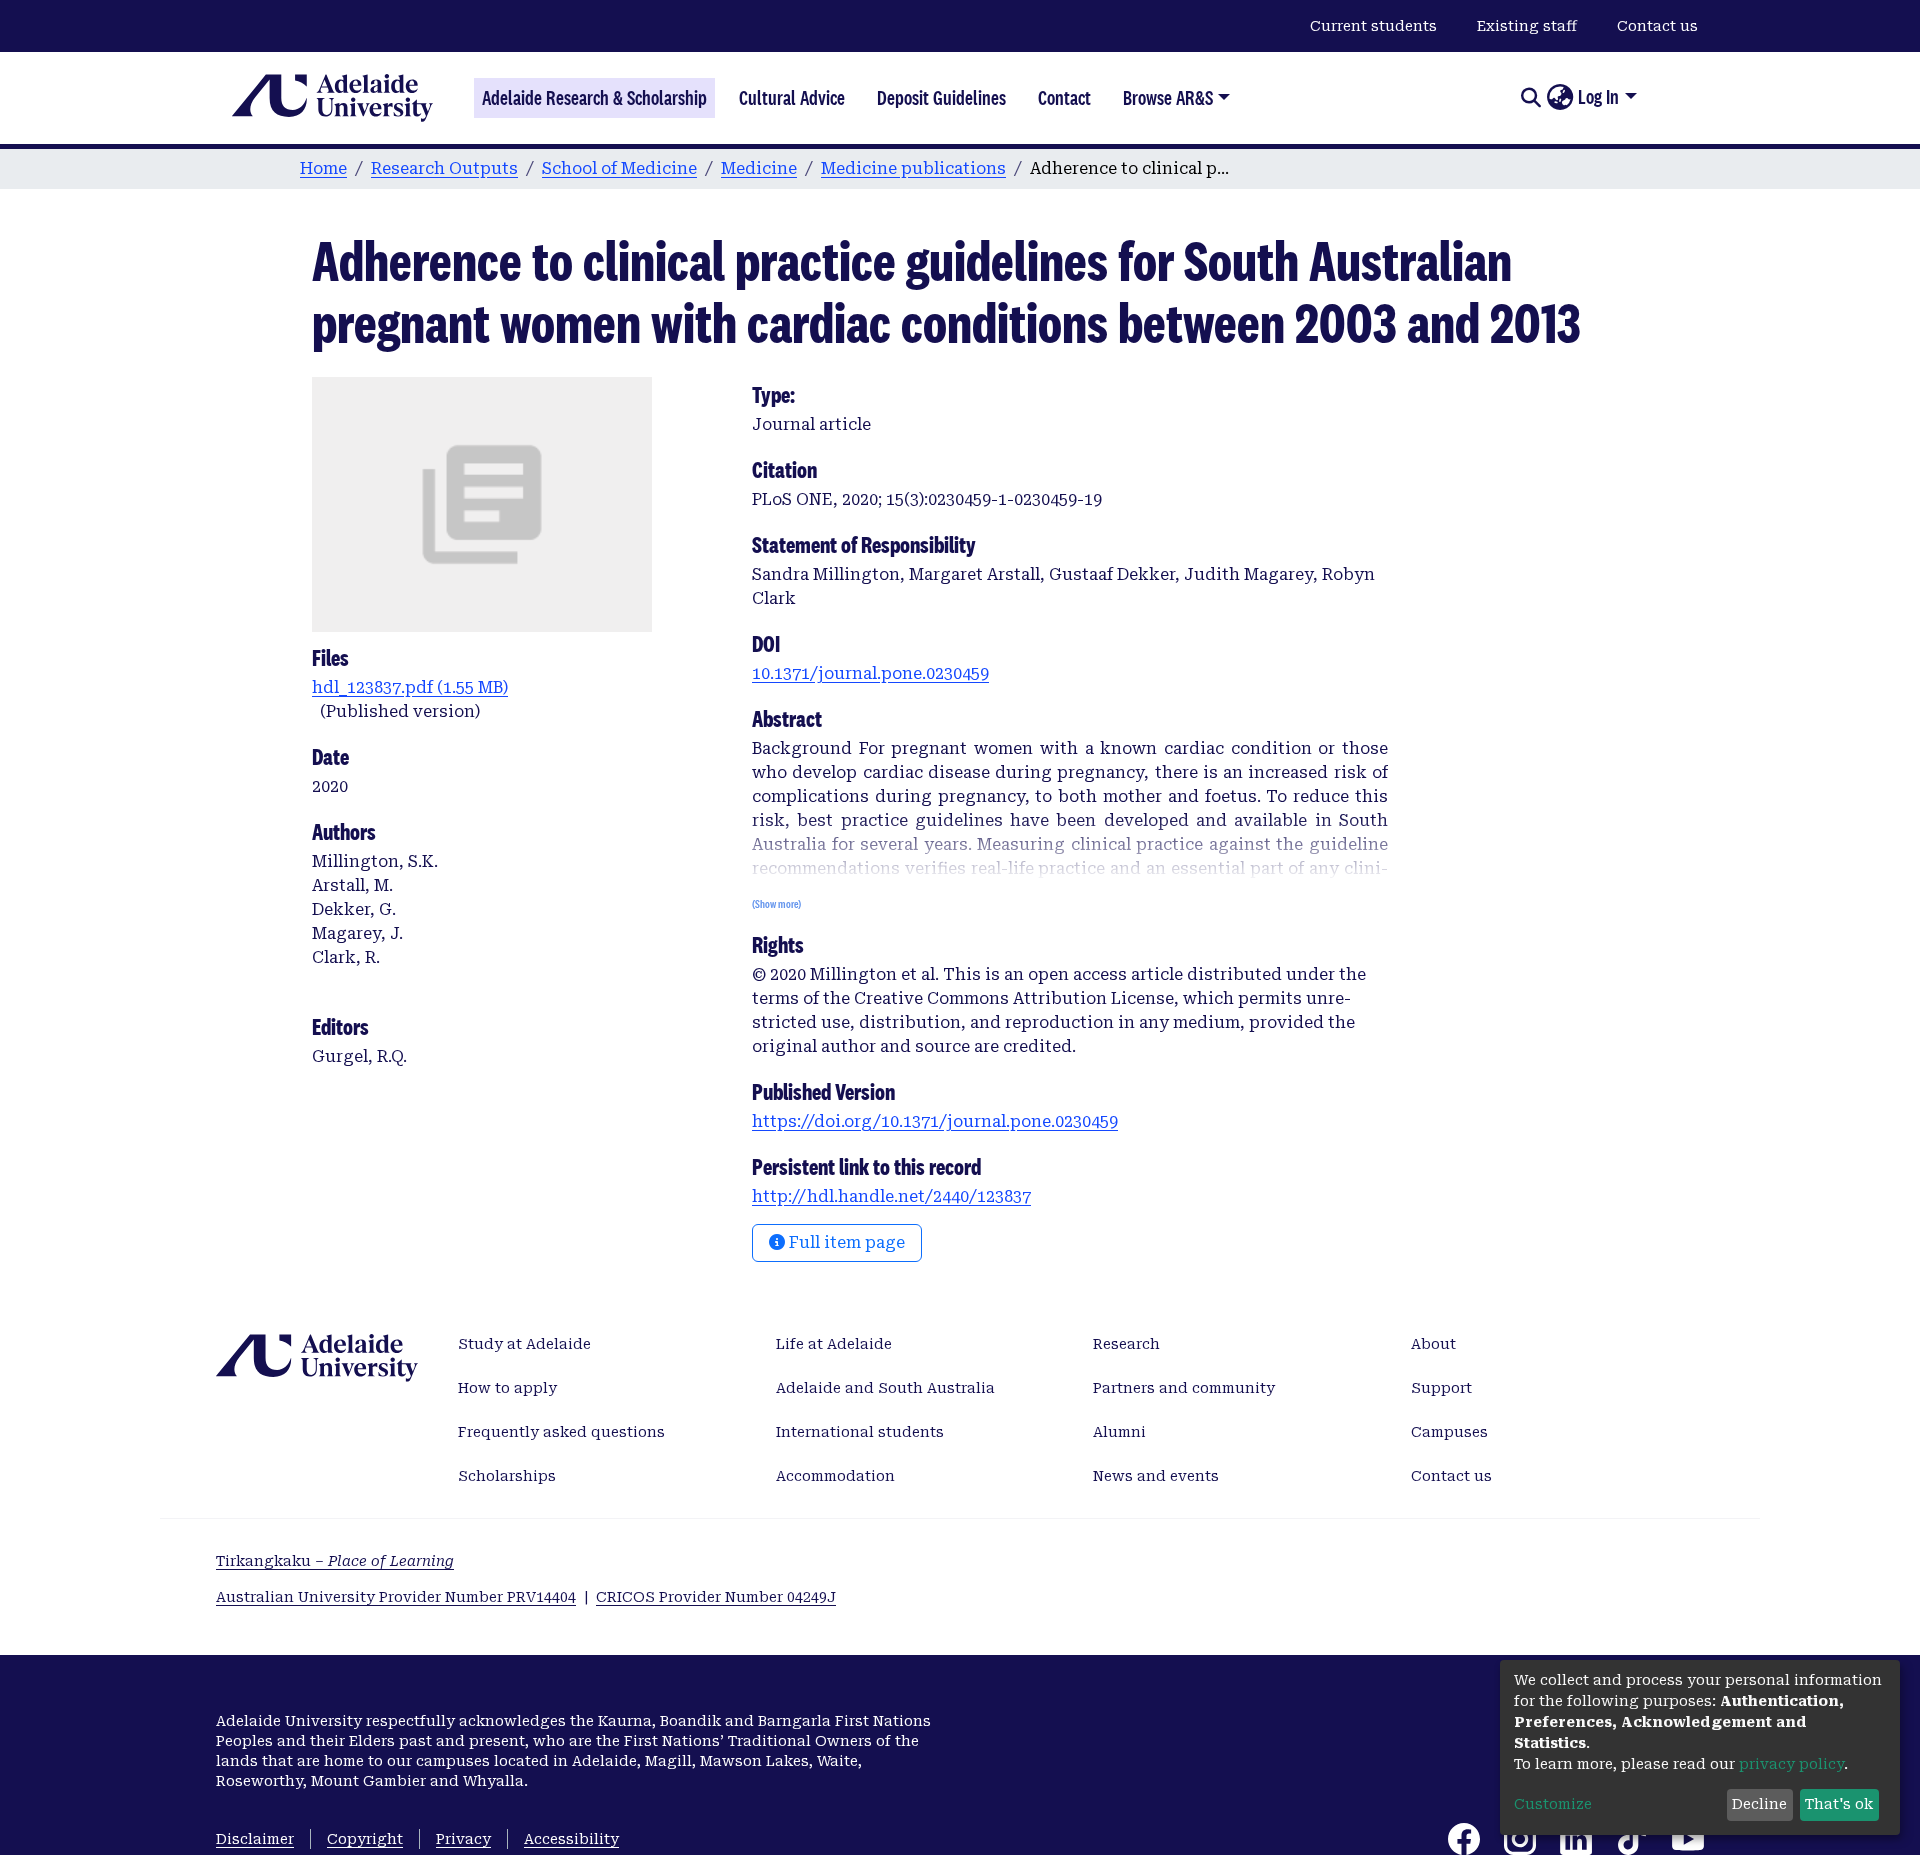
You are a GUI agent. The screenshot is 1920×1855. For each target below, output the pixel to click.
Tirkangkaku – (335, 1561)
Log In (1598, 97)
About (1433, 1344)
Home (323, 168)
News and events (1156, 1476)
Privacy (463, 1839)
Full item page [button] (845, 1242)
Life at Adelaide (834, 1344)
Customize (1553, 1804)
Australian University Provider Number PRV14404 (396, 1597)
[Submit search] (1530, 98)
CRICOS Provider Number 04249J (716, 1597)
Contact (1064, 98)
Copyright (365, 1839)
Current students (1373, 26)
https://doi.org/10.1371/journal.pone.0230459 (935, 1121)
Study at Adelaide (524, 1344)
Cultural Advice (792, 98)
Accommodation (835, 1476)
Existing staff (1527, 26)
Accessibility (571, 1839)
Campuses (1449, 1432)
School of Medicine (619, 168)
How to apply (507, 1388)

--------

Gather from the data above every line with the string "Number".

Output
Australian University Provider Number PRV14404 (396, 1597)
CRICOS Provider Number 04249J (716, 1597)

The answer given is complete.